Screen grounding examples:
--*--

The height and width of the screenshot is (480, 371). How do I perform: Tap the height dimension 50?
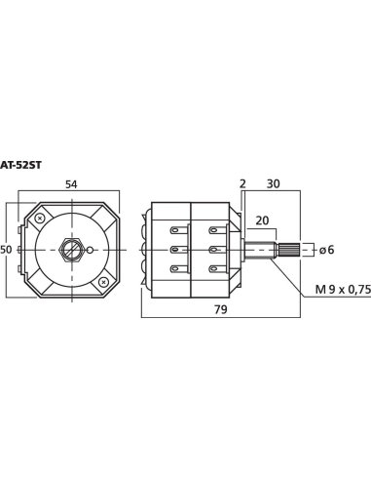(6, 250)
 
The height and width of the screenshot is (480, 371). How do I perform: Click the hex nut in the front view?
(71, 250)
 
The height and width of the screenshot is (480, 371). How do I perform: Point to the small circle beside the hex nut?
(91, 250)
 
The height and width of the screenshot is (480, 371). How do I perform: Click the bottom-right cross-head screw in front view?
(104, 283)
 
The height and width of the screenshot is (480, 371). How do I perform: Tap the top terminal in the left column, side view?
(178, 230)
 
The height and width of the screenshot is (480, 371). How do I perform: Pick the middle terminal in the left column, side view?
(178, 250)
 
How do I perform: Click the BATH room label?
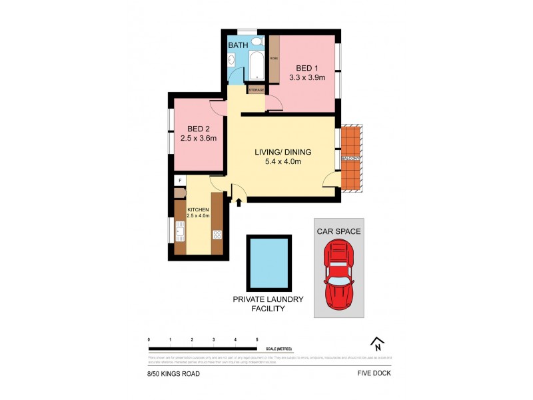[239, 45]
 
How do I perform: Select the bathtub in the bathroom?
[257, 67]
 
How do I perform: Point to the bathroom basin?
[232, 61]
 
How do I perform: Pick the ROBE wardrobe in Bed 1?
[273, 59]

--*--

■ Task details ■
Write out all of the material above again in full, adding 50 to every coordinate in the answers and leaving every other number unchanged. Leave out the pictures.

■ The completed task ■
The height and width of the screenshot is (480, 371). How do I perform: Tap the height dimension 50?
(56, 300)
 
The height and width of the screenshot is (480, 371). How do I perform: Click the hex nut in the front view?
(121, 300)
 
The height and width of the screenshot is (480, 371). How do I perform: Point to the small circle beside the hex nut?
(141, 300)
 
The height and width of the screenshot is (480, 371). How do I perform: Click the bottom-right cross-head screw in front view?
(154, 333)
 
The height and width of the screenshot is (480, 371). How do I perform: Tap the top terminal in the left column, side view?
(228, 280)
 
The height and width of the screenshot is (480, 371). How do I perform: Pick the middle terminal in the left column, side view?
(228, 300)
 
How do I perform: Click the BATH room label?
[289, 95]
 
How do I perform: Select the bathtub in the bathroom?
[307, 117]
 
How do I perform: Point to the bathroom basin?
[282, 111]
 
How do I perform: Pick the ROBE wardrobe in Bed 1?
[323, 109]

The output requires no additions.